### Task statement:
Output all the entries below. Each must match exactly.
Input records Block Start
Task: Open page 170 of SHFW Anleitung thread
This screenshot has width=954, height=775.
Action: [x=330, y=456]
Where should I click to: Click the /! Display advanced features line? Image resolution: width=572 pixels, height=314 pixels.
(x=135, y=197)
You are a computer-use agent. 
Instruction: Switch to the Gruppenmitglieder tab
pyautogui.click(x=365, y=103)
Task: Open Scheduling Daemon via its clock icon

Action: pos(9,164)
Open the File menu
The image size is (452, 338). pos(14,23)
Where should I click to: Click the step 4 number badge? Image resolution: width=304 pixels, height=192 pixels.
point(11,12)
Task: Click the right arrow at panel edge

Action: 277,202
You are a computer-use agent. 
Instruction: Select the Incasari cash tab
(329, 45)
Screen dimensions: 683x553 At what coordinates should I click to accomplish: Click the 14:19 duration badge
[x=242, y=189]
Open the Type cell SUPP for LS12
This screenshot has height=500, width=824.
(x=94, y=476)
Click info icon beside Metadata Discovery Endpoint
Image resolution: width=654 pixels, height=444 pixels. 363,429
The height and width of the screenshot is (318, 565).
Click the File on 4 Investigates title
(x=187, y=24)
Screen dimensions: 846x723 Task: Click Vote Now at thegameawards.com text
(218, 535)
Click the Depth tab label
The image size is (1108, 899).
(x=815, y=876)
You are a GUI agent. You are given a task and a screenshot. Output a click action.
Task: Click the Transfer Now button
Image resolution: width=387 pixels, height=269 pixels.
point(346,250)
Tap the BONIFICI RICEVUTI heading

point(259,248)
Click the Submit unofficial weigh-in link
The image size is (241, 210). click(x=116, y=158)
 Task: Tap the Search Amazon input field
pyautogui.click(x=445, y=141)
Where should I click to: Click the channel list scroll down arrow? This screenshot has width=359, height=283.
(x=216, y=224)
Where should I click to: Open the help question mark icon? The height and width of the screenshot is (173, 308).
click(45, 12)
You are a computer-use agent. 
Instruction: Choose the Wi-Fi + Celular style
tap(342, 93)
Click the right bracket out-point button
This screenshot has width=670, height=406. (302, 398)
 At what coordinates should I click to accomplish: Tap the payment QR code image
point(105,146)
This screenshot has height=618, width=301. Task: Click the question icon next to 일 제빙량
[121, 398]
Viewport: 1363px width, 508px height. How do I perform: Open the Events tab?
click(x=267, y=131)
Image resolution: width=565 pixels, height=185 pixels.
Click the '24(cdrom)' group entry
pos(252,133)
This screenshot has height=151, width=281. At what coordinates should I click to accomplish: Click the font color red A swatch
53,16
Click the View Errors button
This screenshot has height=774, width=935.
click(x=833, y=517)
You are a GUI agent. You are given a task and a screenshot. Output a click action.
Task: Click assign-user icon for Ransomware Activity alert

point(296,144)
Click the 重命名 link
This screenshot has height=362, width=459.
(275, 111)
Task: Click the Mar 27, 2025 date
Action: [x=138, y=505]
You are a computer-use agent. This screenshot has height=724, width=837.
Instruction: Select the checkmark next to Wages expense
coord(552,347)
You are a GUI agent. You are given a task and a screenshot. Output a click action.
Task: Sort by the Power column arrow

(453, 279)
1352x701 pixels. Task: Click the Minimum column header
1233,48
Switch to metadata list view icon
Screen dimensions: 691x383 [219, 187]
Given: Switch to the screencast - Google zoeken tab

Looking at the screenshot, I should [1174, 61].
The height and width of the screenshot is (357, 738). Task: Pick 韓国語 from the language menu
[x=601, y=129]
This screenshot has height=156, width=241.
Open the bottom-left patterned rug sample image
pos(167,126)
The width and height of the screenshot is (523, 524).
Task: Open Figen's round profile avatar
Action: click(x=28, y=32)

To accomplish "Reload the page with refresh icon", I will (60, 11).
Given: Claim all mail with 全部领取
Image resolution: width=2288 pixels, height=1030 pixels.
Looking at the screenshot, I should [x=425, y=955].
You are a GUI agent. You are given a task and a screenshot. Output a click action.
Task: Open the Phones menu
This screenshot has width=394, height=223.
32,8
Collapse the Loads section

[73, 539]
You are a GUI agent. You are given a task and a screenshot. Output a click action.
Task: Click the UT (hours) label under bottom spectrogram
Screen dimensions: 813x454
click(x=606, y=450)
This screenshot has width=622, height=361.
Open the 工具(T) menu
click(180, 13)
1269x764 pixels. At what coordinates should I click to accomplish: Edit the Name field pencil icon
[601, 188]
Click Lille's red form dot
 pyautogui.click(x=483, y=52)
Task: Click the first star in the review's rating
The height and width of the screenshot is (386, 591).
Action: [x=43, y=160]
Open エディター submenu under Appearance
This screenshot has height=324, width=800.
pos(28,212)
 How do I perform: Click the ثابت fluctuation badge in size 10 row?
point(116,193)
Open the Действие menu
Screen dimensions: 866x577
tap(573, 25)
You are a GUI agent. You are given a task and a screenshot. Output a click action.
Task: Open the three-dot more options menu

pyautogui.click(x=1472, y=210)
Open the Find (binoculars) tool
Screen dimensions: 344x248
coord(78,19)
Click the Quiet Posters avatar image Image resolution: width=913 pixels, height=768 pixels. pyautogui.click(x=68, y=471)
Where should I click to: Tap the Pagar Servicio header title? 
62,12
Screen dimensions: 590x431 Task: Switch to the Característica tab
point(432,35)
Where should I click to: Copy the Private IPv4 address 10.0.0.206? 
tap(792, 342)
Input records Block End
### Task solution:
Task: Open page 170 of SHFW Anleitung thread
This screenshot has width=954, height=775.
Action: [x=330, y=456]
Where should I click to: Click the /! Display advanced features line? Image resolution: width=572 pixels, height=314 pixels.
(x=135, y=197)
You are a computer-use agent. 
Instruction: Switch to the Gruppenmitglieder tab
pyautogui.click(x=365, y=103)
Task: Open Scheduling Daemon via its clock icon

Action: pos(9,164)
Open the File menu
The image size is (452, 338). pos(14,23)
Where should I click to: Click the step 4 number badge? Image resolution: width=304 pixels, height=192 pixels.
point(11,12)
Task: Click the right arrow at panel edge

Action: 277,202
You are a computer-use agent. 
Instruction: Select the Incasari cash tab
(329, 45)
Screen dimensions: 683x553 At what coordinates should I click to accomplish: Click the 14:19 duration badge
[x=242, y=189]
Open the Type cell SUPP for LS12
This screenshot has height=500, width=824.
(x=94, y=476)
Click info icon beside Metadata Discovery Endpoint
Image resolution: width=654 pixels, height=444 pixels. 363,429
The height and width of the screenshot is (318, 565).
Click the File on 4 Investigates title
(x=187, y=24)
Screen dimensions: 846x723 Task: Click Vote Now at thegameawards.com text
(218, 535)
Click the Depth tab label
The image size is (1108, 899).
(x=815, y=876)
You are a GUI agent. You are given a task and a screenshot. Output a click action.
Task: Click the Transfer Now button
Image resolution: width=387 pixels, height=269 pixels.
point(346,250)
Tap the BONIFICI RICEVUTI heading

point(259,248)
Click the Submit unofficial weigh-in link
The image size is (241, 210). click(x=116, y=158)
 Task: Tap the Search Amazon input field
pyautogui.click(x=445, y=141)
Where should I click to: Click the channel list scroll down arrow? This screenshot has width=359, height=283.
(x=216, y=224)
Where should I click to: Open the help question mark icon? The height and width of the screenshot is (173, 308).
click(45, 12)
You are a computer-use agent. 
Instruction: Choose the Wi-Fi + Celular style
tap(342, 93)
Click the right bracket out-point button
This screenshot has width=670, height=406. (302, 398)
 At what coordinates should I click to accomplish: Tap the payment QR code image
point(105,146)
This screenshot has height=618, width=301. Task: Click the question icon next to 일 제빙량
[121, 398]
Viewport: 1363px width, 508px height. How do I perform: Open the Events tab?
click(x=267, y=131)
Image resolution: width=565 pixels, height=185 pixels.
Click the '24(cdrom)' group entry
pos(252,133)
This screenshot has height=151, width=281. At what coordinates should I click to accomplish: Click the font color red A swatch
53,16
Click the View Errors button
This screenshot has height=774, width=935.
click(x=833, y=517)
You are a GUI agent. You are given a task and a screenshot. Output a click action.
Task: Click assign-user icon for Ransomware Activity alert

point(296,144)
Click the 重命名 link
This screenshot has height=362, width=459.
(275, 111)
Task: Click the Mar 27, 2025 date
Action: [x=138, y=505]
You are a computer-use agent. This screenshot has height=724, width=837.
Instruction: Select the checkmark next to Wages expense
coord(552,347)
You are a GUI agent. You are given a task and a screenshot. Output a click action.
Task: Sort by the Power column arrow

(453, 279)
1352x701 pixels. Task: Click the Minimum column header
1233,48
Switch to metadata list view icon
Screen dimensions: 691x383 [219, 187]
Given: Switch to the screencast - Google zoeken tab

Looking at the screenshot, I should [1174, 61].
The height and width of the screenshot is (357, 738). Task: Pick 韓国語 from the language menu
[x=601, y=129]
This screenshot has height=156, width=241.
Open the bottom-left patterned rug sample image
pos(167,126)
The width and height of the screenshot is (523, 524).
Task: Open Figen's round profile avatar
Action: click(x=28, y=32)

To accomplish "Reload the page with refresh icon", I will (60, 11).
Given: Claim all mail with 全部领取
Image resolution: width=2288 pixels, height=1030 pixels.
Looking at the screenshot, I should [x=425, y=955].
You are a GUI agent. You are given a task and a screenshot. Output a click action.
Task: Open the Phones menu
This screenshot has width=394, height=223.
32,8
Collapse the Loads section

[73, 539]
You are a GUI agent. You are given a task and a screenshot. Output a click action.
Task: Click the UT (hours) label under bottom spectrogram
Screen dimensions: 813x454
click(x=606, y=450)
This screenshot has width=622, height=361.
Open the 工具(T) menu
click(180, 13)
1269x764 pixels. At what coordinates should I click to accomplish: Edit the Name field pencil icon
[601, 188]
Click Lille's red form dot
 pyautogui.click(x=483, y=52)
Task: Click the first star in the review's rating
The height and width of the screenshot is (386, 591).
Action: [x=43, y=160]
Open エディター submenu under Appearance
This screenshot has height=324, width=800.
pos(28,212)
 How do I perform: Click the ثابت fluctuation badge in size 10 row?
point(116,193)
Open the Действие menu
Screen dimensions: 866x577
tap(573, 25)
You are a GUI agent. You are given a task and a screenshot. Output a click action.
Task: Open the three-dot more options menu

pyautogui.click(x=1472, y=210)
Open the Find (binoculars) tool
Screen dimensions: 344x248
coord(78,19)
Click the Quiet Posters avatar image Image resolution: width=913 pixels, height=768 pixels. pyautogui.click(x=68, y=471)
Where should I click to: Tap the Pagar Servicio header title? 
62,12
Screen dimensions: 590x431 Task: Switch to the Característica tab
point(432,35)
Where should I click to: Copy the Private IPv4 address 10.0.0.206? 
tap(792, 342)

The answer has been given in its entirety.